◆ Task
Reproduce the entire cigar forum thread below, word for word.

◆ Source document
═══
Yep...tis part of the equation and after reading this link and almost having my eyes start to bleed from all the science going on...I can't help believe the old cigar blenders and manufacturers having a chuckle at the boys with all of their tools and charts....when it all it took was a chicken being thrown around ones shoulders and chanting some old cigar prayer.

I wish I could spend a few months on a cigar farm just to watch these people work in their craft and come up with their new blends. This would be like watching a famous painter do their work. You gotta figure that the more they love what they do the better the product and these guys devote their lives in this endeavor.


----------



## Tritones (Jun 23, 2010)

Herf N Turf said:


> Magnesium


I have a feeling this could join "bloom" as the universal answer ... :mischief:


----------



## tpharkman (Feb 20, 2010)

While in Vegas this winter I brought out some Party Serie D No. 4s for a customer of mine and I to enjoy. Twang as defined in his words after the second puff, "oh yeah now that is a fine cigar".
═══
◆ Information supplied

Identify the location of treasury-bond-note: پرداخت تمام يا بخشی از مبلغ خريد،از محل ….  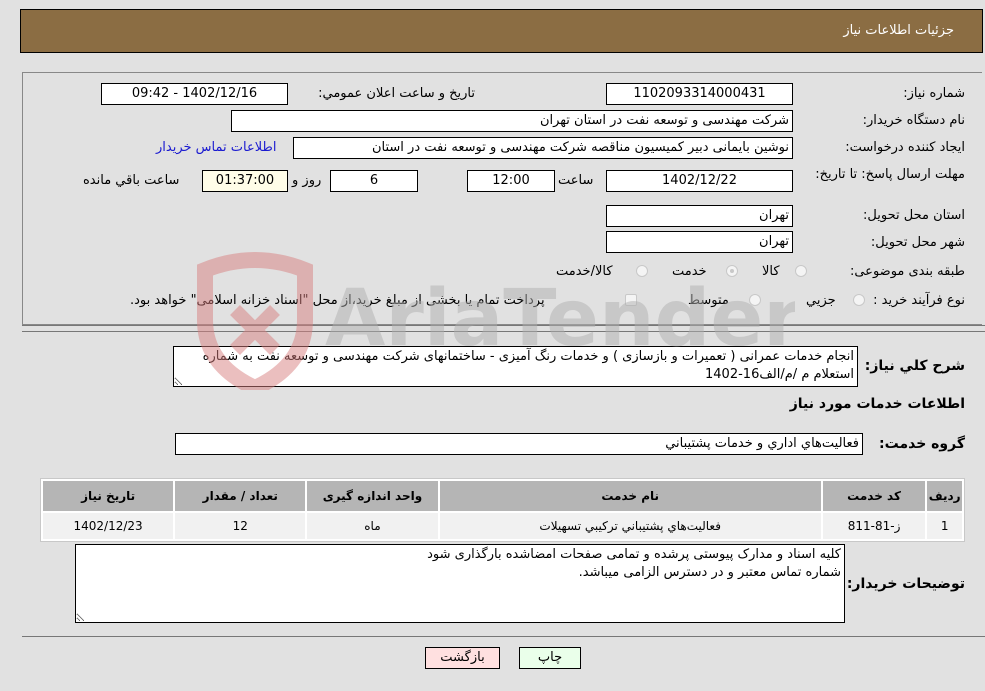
═══
◆ Problem solution
Yep...tis part of the equation and after reading this link and almost having my eyes start to bleed from all the science going on...I can't help believe the old cigar blenders and manufacturers having a chuckle at the boys with all of their tools and charts....when it all it took was a chicken being thrown around ones shoulders and chanting some old cigar prayer.

I wish I could spend a few months on a cigar farm just to watch these people work in their craft and come up with their new blends. This would be like watching a famous painter do their work. You gotta figure that the more they love what they do the better the product and these guys devote their lives in this endeavor.


----------



## Tritones (Jun 23, 2010)

Herf N Turf said:


> Magnesium


I have a feeling this could join "bloom" as the universal answer ... :mischief:


----------



## tpharkman (Feb 20, 2010)

While in Vegas this winter I brought out some Party Serie D No. 4s for a customer of mine and I to enjoy. Twang as defined in his words after the second puff, "oh yeah now that is a fine cigar".